• **DATA EXTRACTS**
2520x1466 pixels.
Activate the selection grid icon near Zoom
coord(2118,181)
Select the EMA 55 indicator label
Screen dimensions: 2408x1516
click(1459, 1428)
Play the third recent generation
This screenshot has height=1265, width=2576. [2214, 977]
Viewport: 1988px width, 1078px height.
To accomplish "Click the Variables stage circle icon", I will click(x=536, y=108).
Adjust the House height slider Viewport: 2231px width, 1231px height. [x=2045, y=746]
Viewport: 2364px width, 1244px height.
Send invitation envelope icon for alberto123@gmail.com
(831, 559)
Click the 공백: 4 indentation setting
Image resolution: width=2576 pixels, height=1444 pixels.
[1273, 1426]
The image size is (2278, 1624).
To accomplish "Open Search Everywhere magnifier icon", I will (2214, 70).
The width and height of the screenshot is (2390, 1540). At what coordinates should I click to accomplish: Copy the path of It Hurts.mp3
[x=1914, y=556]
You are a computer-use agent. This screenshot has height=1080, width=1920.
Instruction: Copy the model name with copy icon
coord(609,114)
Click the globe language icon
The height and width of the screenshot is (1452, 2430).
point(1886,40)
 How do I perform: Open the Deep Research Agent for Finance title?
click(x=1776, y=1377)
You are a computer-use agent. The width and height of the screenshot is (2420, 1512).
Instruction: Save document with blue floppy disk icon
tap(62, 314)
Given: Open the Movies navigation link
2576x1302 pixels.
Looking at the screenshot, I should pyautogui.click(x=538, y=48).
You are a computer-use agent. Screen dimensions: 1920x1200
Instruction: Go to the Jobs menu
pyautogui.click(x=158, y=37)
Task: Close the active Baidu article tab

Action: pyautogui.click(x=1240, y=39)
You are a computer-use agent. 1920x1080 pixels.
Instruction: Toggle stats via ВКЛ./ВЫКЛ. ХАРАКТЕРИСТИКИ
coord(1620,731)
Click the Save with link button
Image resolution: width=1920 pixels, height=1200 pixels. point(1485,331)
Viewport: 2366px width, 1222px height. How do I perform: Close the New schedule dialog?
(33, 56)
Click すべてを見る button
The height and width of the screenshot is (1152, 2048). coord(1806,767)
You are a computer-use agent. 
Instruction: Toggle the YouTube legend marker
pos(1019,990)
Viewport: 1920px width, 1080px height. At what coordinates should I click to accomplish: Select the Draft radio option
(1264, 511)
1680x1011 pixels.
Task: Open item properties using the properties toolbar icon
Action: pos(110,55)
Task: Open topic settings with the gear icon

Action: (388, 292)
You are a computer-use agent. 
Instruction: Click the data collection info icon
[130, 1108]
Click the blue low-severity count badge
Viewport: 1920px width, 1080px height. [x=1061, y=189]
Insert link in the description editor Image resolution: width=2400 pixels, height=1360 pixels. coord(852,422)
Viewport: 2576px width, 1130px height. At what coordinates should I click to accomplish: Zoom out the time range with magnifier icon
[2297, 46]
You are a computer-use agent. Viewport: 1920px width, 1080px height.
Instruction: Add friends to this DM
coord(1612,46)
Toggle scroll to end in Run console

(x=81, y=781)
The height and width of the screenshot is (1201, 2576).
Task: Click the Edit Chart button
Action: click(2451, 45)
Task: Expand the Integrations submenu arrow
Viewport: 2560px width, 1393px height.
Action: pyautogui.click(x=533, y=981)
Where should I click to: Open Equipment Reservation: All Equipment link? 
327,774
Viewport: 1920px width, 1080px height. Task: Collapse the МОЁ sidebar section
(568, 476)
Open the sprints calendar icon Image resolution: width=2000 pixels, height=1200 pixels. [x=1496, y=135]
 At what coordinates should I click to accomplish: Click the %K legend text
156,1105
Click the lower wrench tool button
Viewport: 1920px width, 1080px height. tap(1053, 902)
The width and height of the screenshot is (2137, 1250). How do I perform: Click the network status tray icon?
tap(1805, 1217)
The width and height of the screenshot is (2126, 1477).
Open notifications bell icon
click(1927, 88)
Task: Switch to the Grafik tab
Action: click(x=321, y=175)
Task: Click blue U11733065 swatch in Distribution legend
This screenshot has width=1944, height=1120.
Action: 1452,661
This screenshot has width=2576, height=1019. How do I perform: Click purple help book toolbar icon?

• **TO DO**
Every line of the listing that holds the word "will" is to be found and copied.

• **OUTPUT**
To accomplish "Click the Variables stage circle icon", I will click(x=536, y=108).
To accomplish "Open Search Everywhere magnifier icon", I will (2214, 70).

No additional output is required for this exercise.